Video generation models are technologies that use text or image descriptions to generate dynamic video content. As the technology continues to advance, its applications are becoming increasingly widespread. Some potential application areas include:

  1. Dynamic content generation: Video generation models can create dynamic visual content to describe and explain information.
  2. Multimodal intelligent interaction: Combining image and text inputs, video generation models can be used for more intelligent and interactive applications.
  3. Replacing or enhancing traditional visual technologies: Video generation models can replace or enhance traditional machine vision technologies to solve more complex multimodal problems. As technology progresses, the multimodal capabilities of video generation models will integrate with visual language models, driving their comprehensive application in intelligent interaction, automated content generation, and complex scenario simulation. Additionally, video generation models can be combined with image generation models (image-to-video) to further expand their application range, achieving more diverse and rich visual content generation.

2. Usage ecommendations

When writing prompts, pay attention to detailed, chronological descriptions of actions and scenes. Include specific actions, appearance, camera angles, and environmental details. All content should be written in a single paragraph, starting directly with the main action, and the description should be specific and precise. Imagine yourself as a director describing a shot script. Keep the prompt within 200 words.

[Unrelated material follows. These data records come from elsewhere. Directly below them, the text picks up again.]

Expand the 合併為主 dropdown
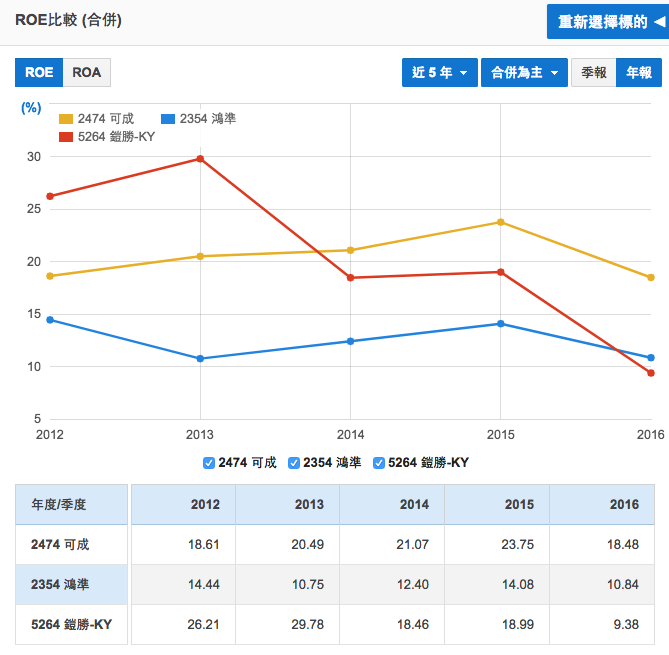[x=523, y=73]
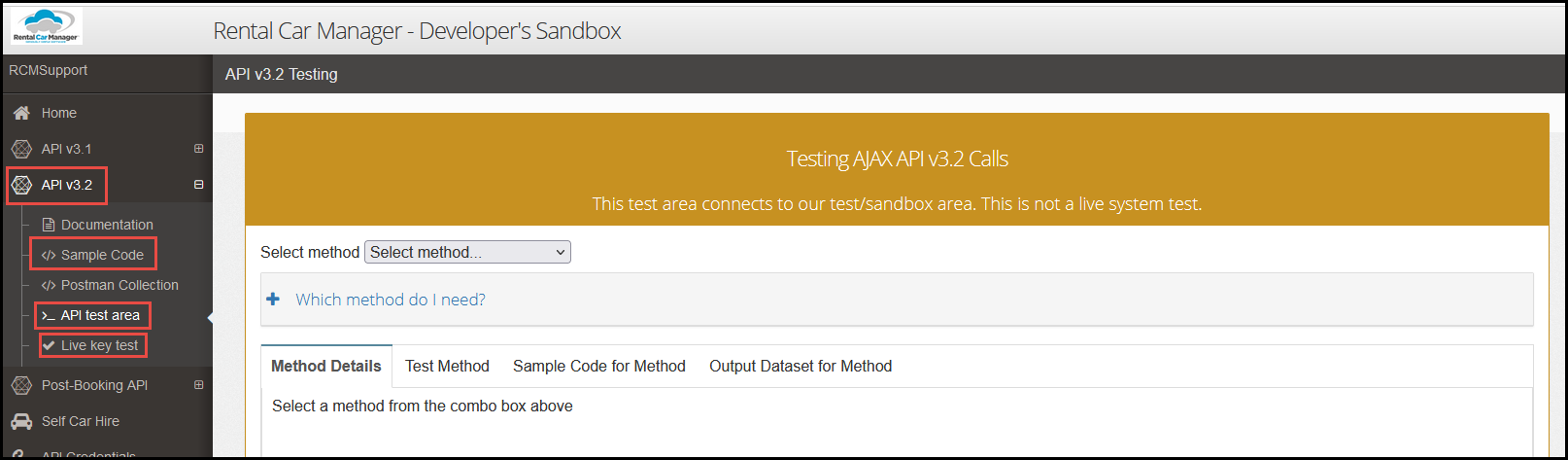Click the Which method do I need link
Screen dimensions: 1568x460
coord(391,300)
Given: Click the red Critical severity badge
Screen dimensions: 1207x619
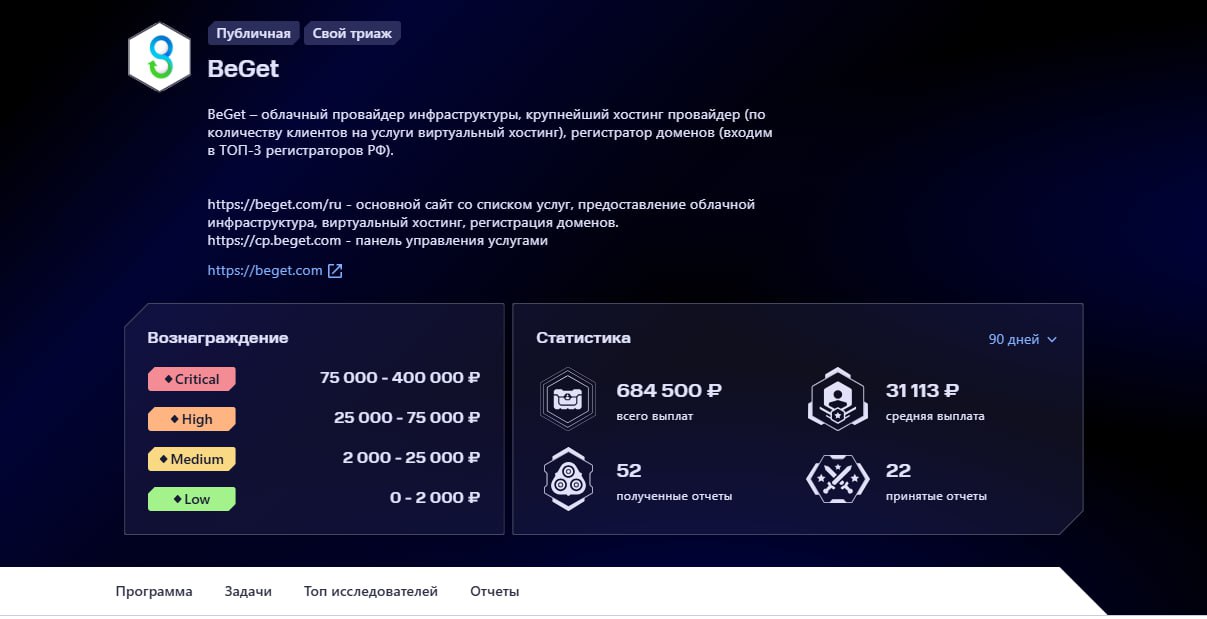Looking at the screenshot, I should coord(192,379).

To achieve the best results, structure your prompt as follows:

  • Start with a sentence describing the main action
    • Example:A woman with light skin, wearing a blue jacket and a black hat with a veil,She first looks down and to her right, then raises her head back up as she speaks.
  • Add specific details about actions and gestures
    • Example:She first looks down and to her right, then raises her head back up as she speaks.
  • Precisely describe the appearance of the character/object
    • Example:She has brown hair styled in an updo, light brown eyebrows, and is wearing a white collared shirt under her blue jacket.
  • Include details about the background and environment
    • Example:The background is out of focus, but shows trees and people in period clothing.
  • Specify the camera angle and movement
    • Example:The camera remains stationary on her face as she speaks.
  • Describe lighting and color effects
    • Example:The scene is captured in real-life footage, with natural lighting and true-to-life colors.
  • Note any changes or sudden events
    • Example:A gust of wind blows through the trees, causing the woman’s veil to flutter slightly.

Example of a video generated from the above prompt:

3. Experience address

You can experience it by clicking playground. You can also refer to the API Documentation to view the API invocation method.

4. Supported models

4.1 Text-to-video models

Currently supported text-to-video models:

  • tencent/HunyuanVideo
  • tencent/HunyuanVideo-HD
  • Wan-AI/Wan2.1-T2V-14B-Turbo
  • Wan-AI/Wan2.1-T2V-14B

tencent/HunyuanVideo-HD not supports API calls.

  1. Image-to-Video Resolution The resolution is automatically matched based on the aspect ratio of the user’s uploaded image:
  • 16:9 👉 1280×720
  • 9:16 👉 720×1280
  • 1:1 👉 960×960

For optimal generation results, we recommend using images with aspect ratios of 16:9 / 9:16 / 1:1 to generate videos.

Note: The supported text-to-video models may be subject to change. Please filter by the “Video” tag on the Models to obtain the current list of supported models.